Мама смеётся и говорит:
— Может, тебе стоит рассказывать это не мне?
Она права. Мне нужно найти момент, когда я смогу сказать это ему. Возможно, мои взгляды на любовь изменились, но в душе я всё ещё романтик. А первый раз… должен быть особенным.
В этот момент открывается входная дверь, и через несколько мгновений в гостиную входят Кайден и Дункан — оба в красно-белых шапочках Санты. Кайден хмурится, и от этого я, как ни странно, люблю его ещё сильнее.

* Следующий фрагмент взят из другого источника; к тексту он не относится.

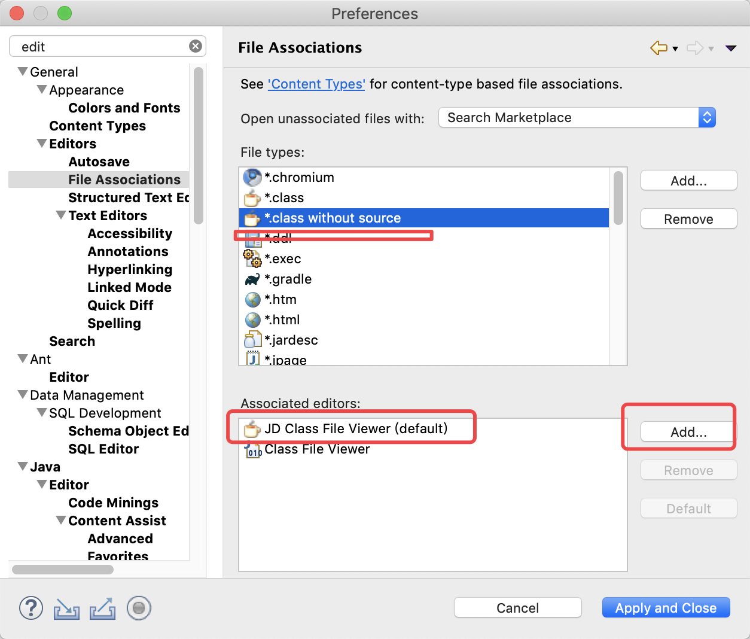
Task: Collapse the General tree section
Action: (x=23, y=71)
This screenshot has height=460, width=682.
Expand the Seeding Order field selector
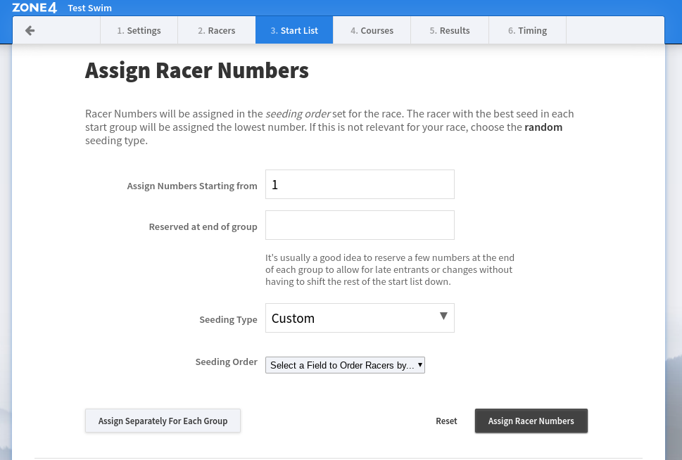pyautogui.click(x=345, y=365)
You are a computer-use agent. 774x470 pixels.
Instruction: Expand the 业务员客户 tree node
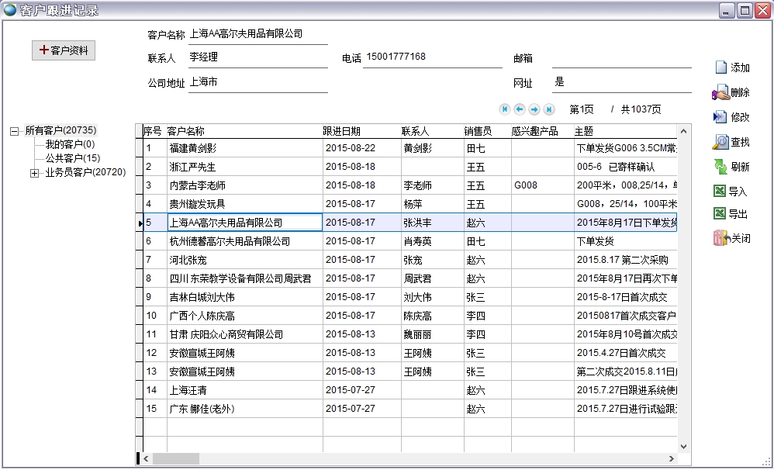(x=34, y=173)
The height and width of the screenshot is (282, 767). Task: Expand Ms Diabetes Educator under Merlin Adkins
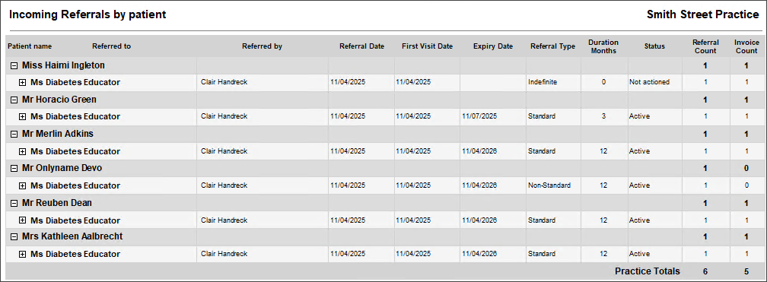tap(23, 151)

— Кто вообще ходит по магазинам за два дня до Рождества? Это ад, — бурчит он, указывая большим пальцем за спину, в сторону двери. — Я был готов развернуться и уехать, пока мы только парковку нашли. Я скучаю по Куперу и его безграничной любви ко всему рождественскому. Он бы никогда не оставил всё на последний момент.
У Кайдена округляются глаза, он переводит взгляд с меня на отца и обратно. Это впервые, когда я слышу, чтобы он упоминал своего брата так… мимоходом, почти небрежно. Без боли в голосе. Как будто Купер больше не тень среди нас, а просто — тёплое воспоминание. Живое.
— Он был таким организованным, — добавляет Дункан, опускаясь на диван рядом с мамой. — Как-то раз он сказал мне, что уже купил все подарки к Хэллоуину, а потом не отставал, пока мы не поставили ёлку в начале ноября.